→ **WORK INSTRUCTIONS**
Only the stretch below from the line holding "Viewport: 1540px width, 570px" through the line holding "The width and" should be restated, word for word and with both ends included; pictures stay out.

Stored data
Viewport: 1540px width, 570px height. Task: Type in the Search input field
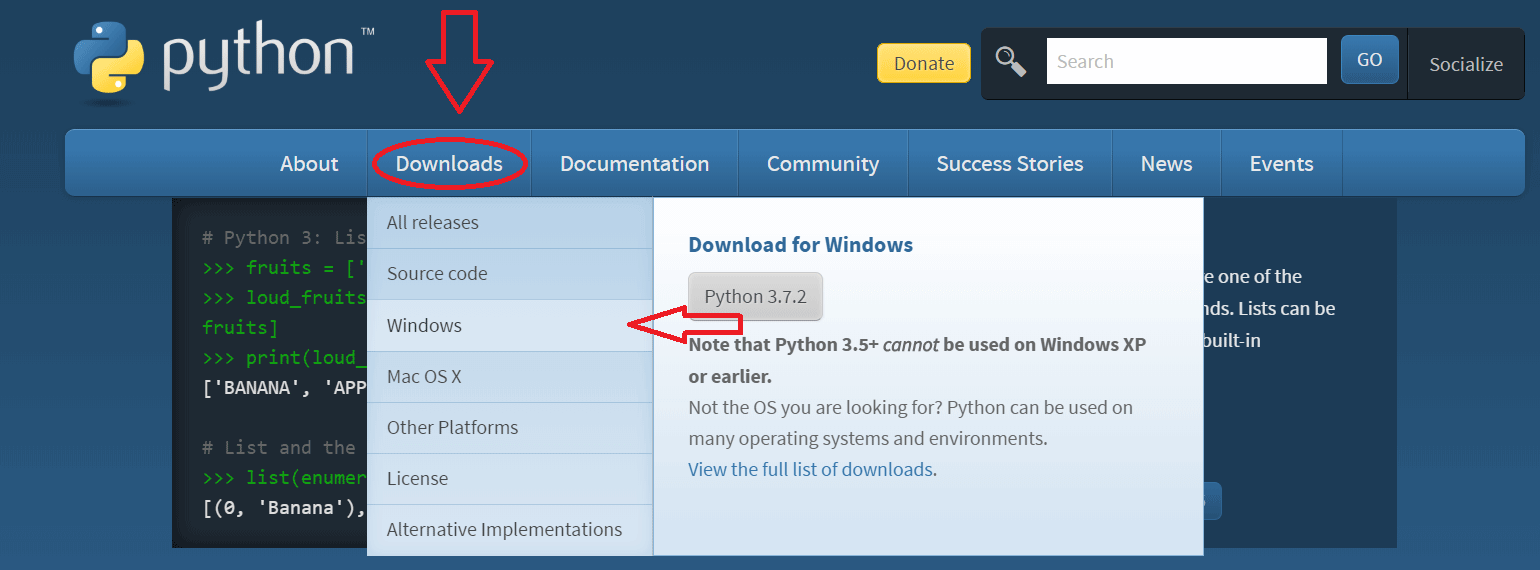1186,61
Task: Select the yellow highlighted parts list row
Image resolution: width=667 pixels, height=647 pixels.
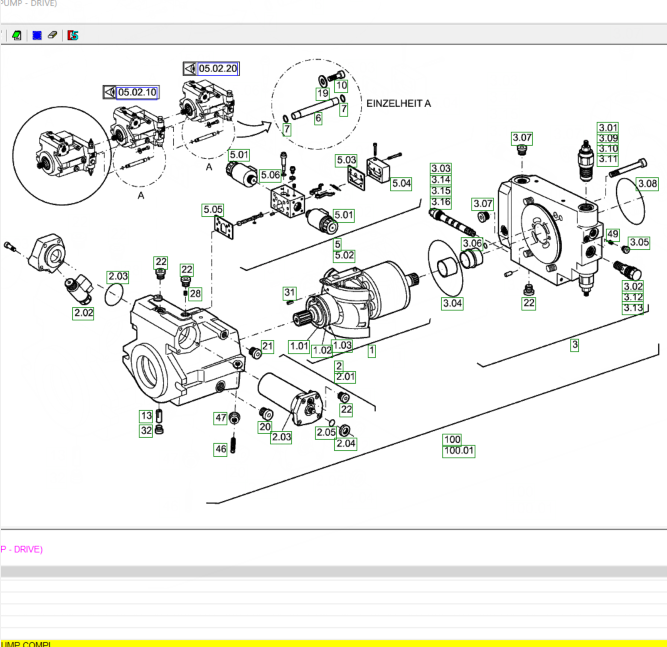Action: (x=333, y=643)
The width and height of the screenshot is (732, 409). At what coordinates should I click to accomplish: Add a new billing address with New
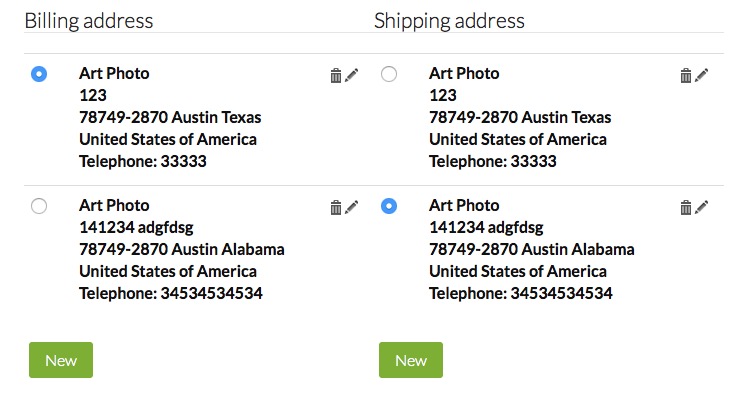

---

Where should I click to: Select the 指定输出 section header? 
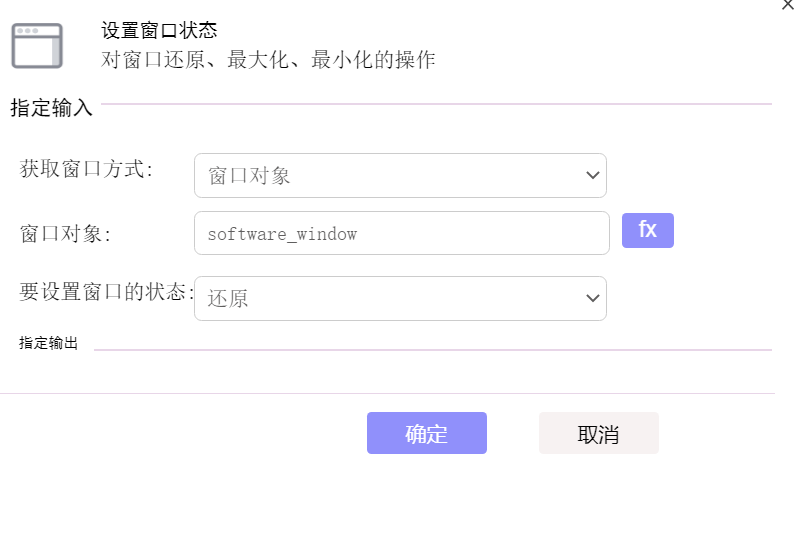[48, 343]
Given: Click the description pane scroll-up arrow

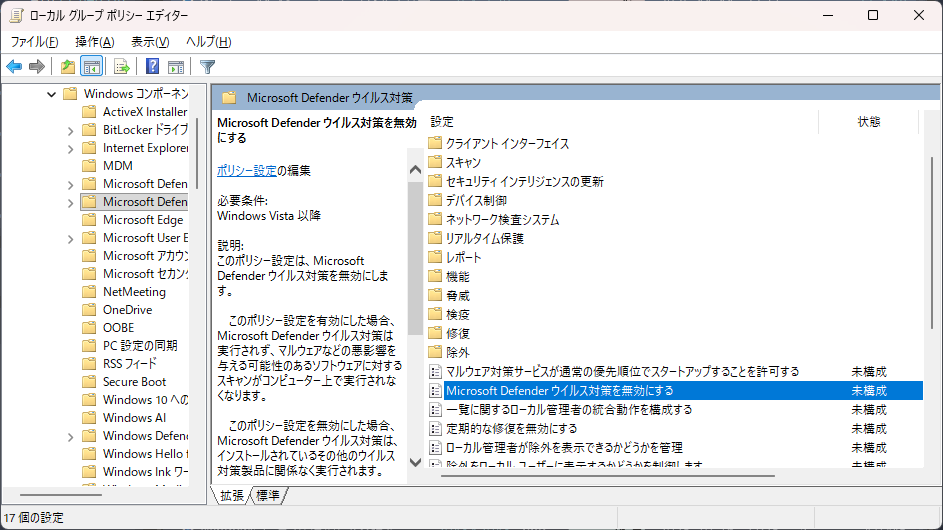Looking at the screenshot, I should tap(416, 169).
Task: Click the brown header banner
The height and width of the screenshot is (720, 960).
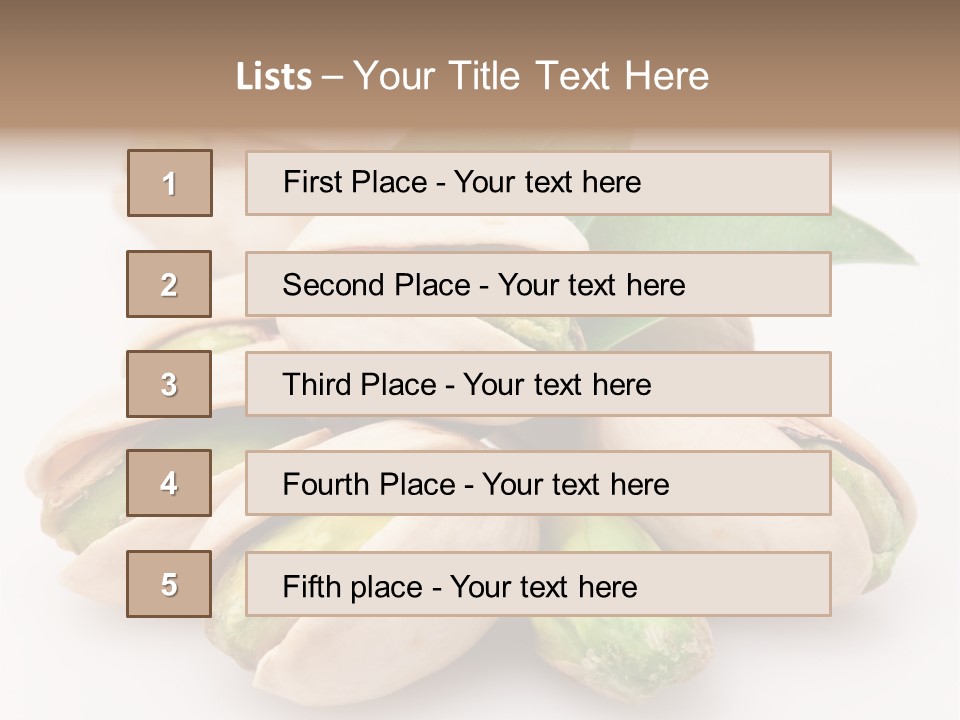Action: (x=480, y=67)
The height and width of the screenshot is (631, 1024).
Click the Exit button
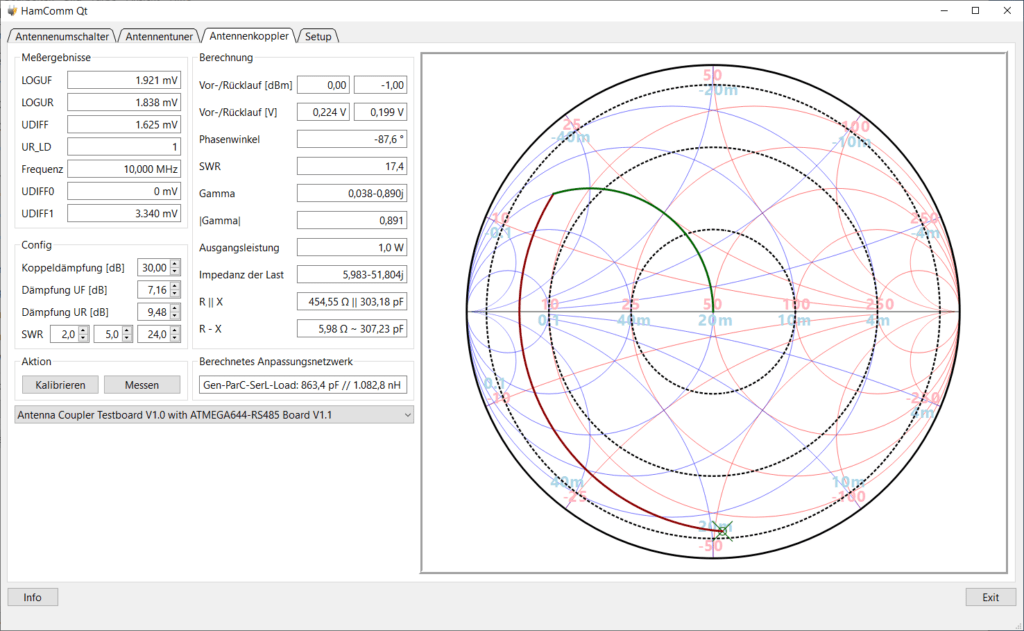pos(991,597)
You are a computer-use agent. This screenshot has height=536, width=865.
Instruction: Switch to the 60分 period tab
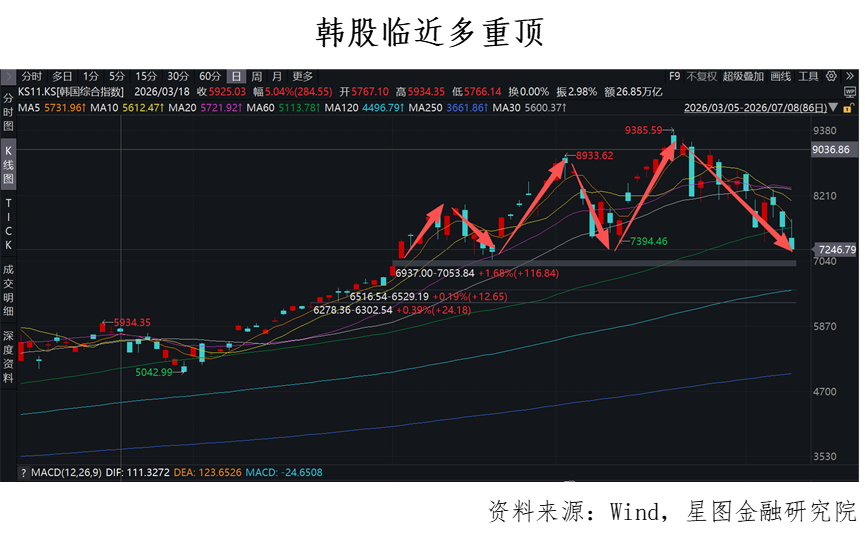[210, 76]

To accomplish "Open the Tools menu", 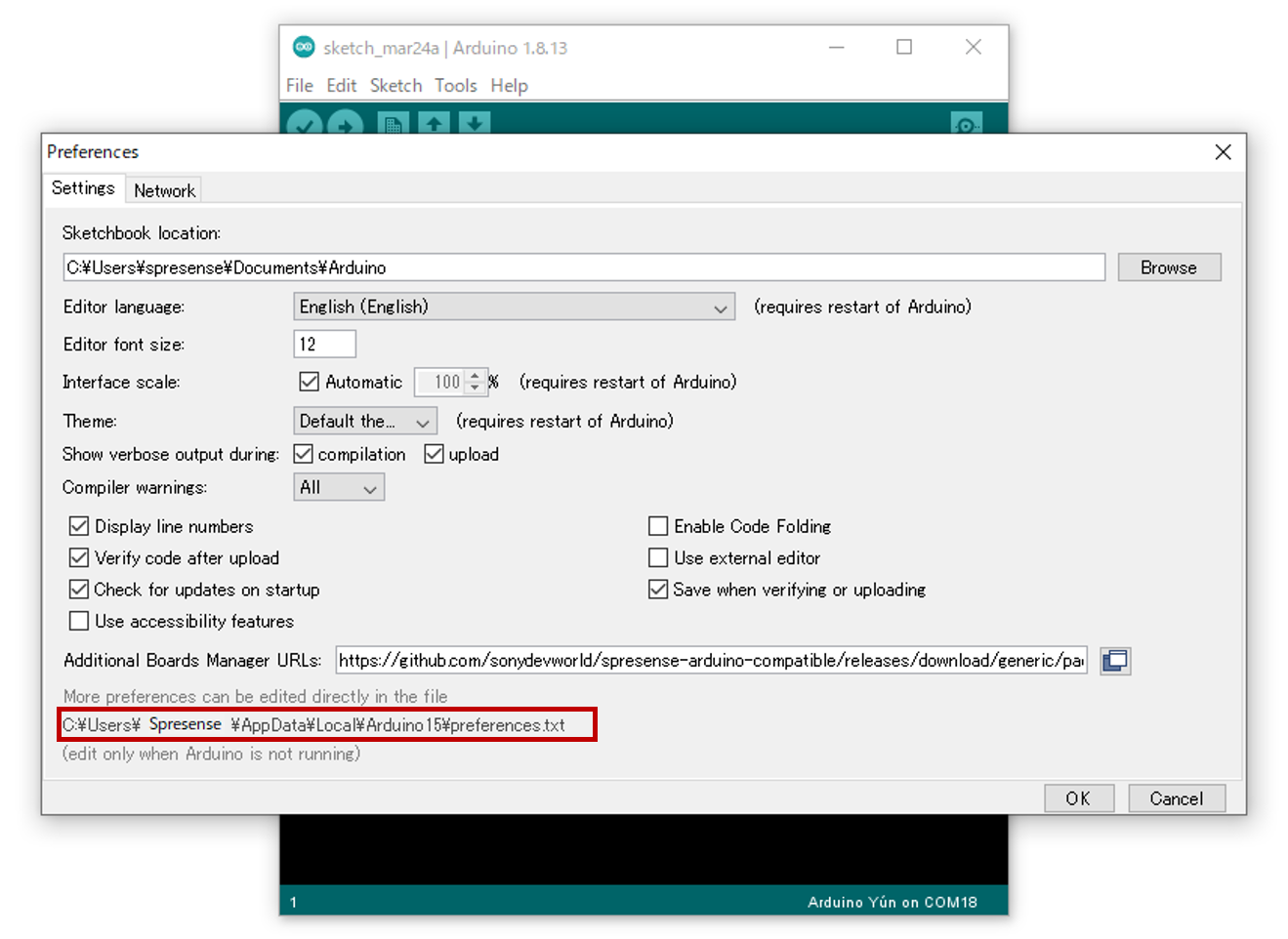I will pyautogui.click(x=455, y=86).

→ **RESULT OF THE TASK**
Viewport: 1540px width, 570px height. Task: Type in the Search input field
1186,61
Task: Select the yellow highlighted parts list row
Image resolution: width=667 pixels, height=647 pixels.
Action: (x=333, y=643)
The width and height of the screenshot is (732, 409). At what coordinates should I click to accomplish: Add a new billing address with New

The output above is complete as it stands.